Es war die Handelswoche, in der wesentliche Daten zum Wirtschaftswachstum bekannt wurden. Deutschlands Wirtschaft ist mit 0,6 % so schwach wie seit sechs Jahren nicht mehr. Das Gewicht der Industrieproduktion beträgt nur noch rund 1/5 der gesamten Wirtschaftsleistung. Dies ist u. a. auf einen Produktionseinbruch in der Automobilindustrie um 9 % im letzten Jahr zurückzuführen. Deswegen wird nun über ein staatliches Förderprogramm diskutiert, das ein Volumen von 10 bis 20 Mrd. Euro haben soll und so den Weg in die Elektro-Mobilität ebenen soll, die aber wiederum rund 400.000 Arbeitsplätze in Deutschland bedroht. Trotz der gerade in dieser Branche weit verbreiteten Pläne für einen Arbeitsplatzabbau hat die Bundesagentur für Arbeit einen Überschuss von 2 Mrd. Euro erzielt und trägt so zu dem hohen Überschuss der öffentlichen Hand im Jahr 2019 bei. Entsprechend nehmen die Diskussionen an Fahrt auf, wie dieses Geld zu verwenden sei.
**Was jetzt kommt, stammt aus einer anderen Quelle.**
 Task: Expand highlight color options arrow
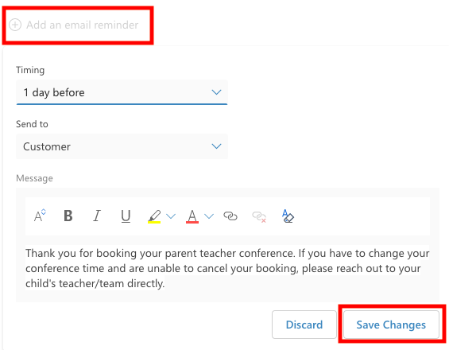[x=171, y=216]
Neben dem Abbau der Schulden werden Steuersenkungen und Investitionen immer wieder in die Diskussion gebracht. 

 

Gleichzeitig ist das private Geldvermögen in Deutschland mit 6,3 Billionen Euro so hoch wie nie zuvor. Die heftig umstrittenen Strafzinsen haben also nicht zu einem Rückgang des Vermögens geführt. Sicherlich hat die niedrige Inflation von 1,4 % im Jahr 2019 die Vermögenszuwächse ebenfalls begünstigt. Im Vergleich zum Vorjahr mit einem Wert von 1,8 % ist der Rückgang der Geldentwertung schon wahrnehmbar, weil vor allem der Preisanstieg bei Lebensmitteln sehr gedämpft verlaufen ist. Während diese Entwicklung der EZB nicht gefallen dürfte, zeigte sich in den letzten Tagen ein Erfolg ihrer Geldpolitik. Da es in Deutschland, Österreich und den Niederlanden faktisch keine Zinsen bei Staatsanleihen mehr gibt, werden vor allem Papiere aus Spanien und Italien gekauft. Damit sinken die Renditen dort und nähren sich den wesentlich finanzstärkeren Staaten an. Dies führt zu einer Suche nach mehr Risiko, von der Private-Equity-Anbieter und Start-ups profitieren. In diese Sektoren ist so viel Geld wie nie zuvor geflossen. Diese alternativen Finanzierungsmöglichkeiten nehmen Kreditinstituten Geschäftsansätze. Daher lässt die Dynamik im Kreditwachstum deutscher Banken nach und eine (weitere) Ertragsquelle verliert an Bedeutung. Dabei liegt die Gewinnmarge deutscher Banken und Sparkassen im Durchschnitt ohnehin bei nur noch 0,4%. Selbst italienische Banken fahren mehr als 10 Mal so hohe Gewinne ein.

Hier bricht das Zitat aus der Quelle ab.